Web frameworks like Django or Ruby on Rails come with “batteries included”. They do a lot of stuff straight out of the box without you needing to spend too much time thinking about it, leaving you free to focus on problems that are more closely aligned to the reason you’re working with them in the fist place. One of these is object access and persistence. Django’s Models and Rails’ Active Records are the APIs around which objects are defined, stored, and accessed.

But what if you can’t, or even simply don’t want to use them? Maybe you’re learning a new tech which doesn’t have this feature, maybe you’re building your own framework, or maybe you’re simply working in an environment that prohibits their use? (Squeezing a big web framework into a lambda is tricksy.) You’ll sidestep the constraints that such frameworks impose, but you’ll have to solve a lot of problems yourself, and one tool that might help with that, is the Repository.

A simple blog

Let’s start with the basic example of what a blog might look like. Before we can begin any modelling we need to have some notion as to what it actually is that we’re modelling, and for that we’ll use an Entity Relationship Diagram (ERD).

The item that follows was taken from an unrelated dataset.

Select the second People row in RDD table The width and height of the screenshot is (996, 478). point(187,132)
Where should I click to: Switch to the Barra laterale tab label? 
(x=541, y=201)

Entity relationship diagram for a simple blog.
An ERD of a simple blog. Posts can be have n tags to group them, and are written by a single author. This blog supports commenting on posts, which again can have a single author. (I’ll probably do a more details post on ERDs soon.)

Lovely! So it’s a pretty simple blog, there are posts, tags, comments and users. But nothing mentions the word aggregate. How do we know where to start? What even is it?

A DDD aggregate is a cluster of domain objects that can be treated as a single unit. - Martin Fowler

A great example of this is a shopping basket and items, where one adds and removes items from the basket. In this case, it can be useful to think of the items in terms of the basket they’re in, rather than the items themselves.

Generally deciding upon aggregates is an exercise in exploratory thinking; the answer may not be as obvious as it seems (and if it is obvious, you’re probably better off doing the thinking anyway!). You can do this as a group, or spend time mulling it over with a coffee.

In our case then, what do we have? Well, arguably one aggregate and two standalone domain objects. i.e. comments don’t make much sense without a post, so perhaps they belong under a Post aggregate? Tags and users on the other hand seem like independent entities, so let’s keep them like that.

Brace yourself, TypeScript incoming

Above we said the repository is a pattern for access and mutating domain aggregates. Before we can really see how it works, we’ll need to have an idea about the other objects in the domain.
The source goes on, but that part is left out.